I don't think rust is 'fanatic' about it, there's no cultural or organisational push of 'thou shalt static link'. It's simply not a big priority to stabilise an ABI, in large part because it's quite hard to do right, especially with the other things rust does prioritise. And the rest of the world doesn't seem to think it's a huge deal either. Distro maintainers are more or less the only people I've seen who really care about it.


> I don't think rust is 'fanatic' about it, there's no cultural or organisational push of 'thou shalt static link'.
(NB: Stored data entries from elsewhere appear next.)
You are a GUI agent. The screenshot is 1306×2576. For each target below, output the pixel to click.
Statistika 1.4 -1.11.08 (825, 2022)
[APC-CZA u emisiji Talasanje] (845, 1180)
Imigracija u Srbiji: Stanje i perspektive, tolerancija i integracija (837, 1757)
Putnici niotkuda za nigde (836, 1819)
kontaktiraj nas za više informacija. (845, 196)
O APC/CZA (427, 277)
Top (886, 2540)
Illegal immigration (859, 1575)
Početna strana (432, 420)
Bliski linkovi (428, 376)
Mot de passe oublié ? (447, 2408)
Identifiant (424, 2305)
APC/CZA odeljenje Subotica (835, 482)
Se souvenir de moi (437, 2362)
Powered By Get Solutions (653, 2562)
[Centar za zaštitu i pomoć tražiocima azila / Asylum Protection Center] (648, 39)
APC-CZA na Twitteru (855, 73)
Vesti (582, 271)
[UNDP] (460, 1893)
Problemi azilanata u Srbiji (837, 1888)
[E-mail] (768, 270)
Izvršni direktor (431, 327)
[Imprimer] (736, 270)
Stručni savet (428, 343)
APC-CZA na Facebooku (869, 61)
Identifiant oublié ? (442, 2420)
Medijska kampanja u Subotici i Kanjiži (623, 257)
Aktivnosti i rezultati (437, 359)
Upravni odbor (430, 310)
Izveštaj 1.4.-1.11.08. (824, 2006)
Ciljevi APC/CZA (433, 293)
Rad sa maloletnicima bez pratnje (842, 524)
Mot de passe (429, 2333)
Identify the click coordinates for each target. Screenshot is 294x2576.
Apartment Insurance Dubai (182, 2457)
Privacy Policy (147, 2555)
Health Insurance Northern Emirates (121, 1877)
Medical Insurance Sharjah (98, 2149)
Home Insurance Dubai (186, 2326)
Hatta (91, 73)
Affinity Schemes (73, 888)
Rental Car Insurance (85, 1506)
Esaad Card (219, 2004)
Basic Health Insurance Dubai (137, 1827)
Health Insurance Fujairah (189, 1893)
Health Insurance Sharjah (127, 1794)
Rust users have a "fanatic" ideology about static linking is a stretch. But rust is indeed now firmly wedded to recompiling everything. This is true despite the fact that ever growing compile times are a major complaint about the language.

What Rust users are fanatic about is monomorphisation. That boils down to the compiler implementing generic types using C++ style templates instead of C++ style vtables. Monomorphisation means the compiler produces a custom version of most libraries for your application or more precisely, the types your application uses. It probably contributes it's speed. But since they are customised to your application there is no point sharing them, so shared libraries are kinda pointless.

Like C++ Rust supports both the vtable a template style, but assumption the compiler knows the Size of every object is baked in pretty deep. Parameters have the Sized constraint by default for example, and a standard trick to get around the borrow checker is to copy everything, which you can only do if you know its size. I don't see it changing now - the language will life or die by the choice.


This, pretty much. You can code a shared object/dynamically linked library in Rust, and it will work as a drop-in replacement for one that's coded in C. Rust also has extensive support for interfacing with C shared objects.


The shared vs static libs divide has been ongoing since libraries were a thing. Not an OS maintainer/packager, but from the outside, it really seems most of Debian's headaches are because they want to maximize compatibility owing to shared libraries.

Which is an entirely valid approach, but it seems like things would be a lot easier if programs were all statically compiled.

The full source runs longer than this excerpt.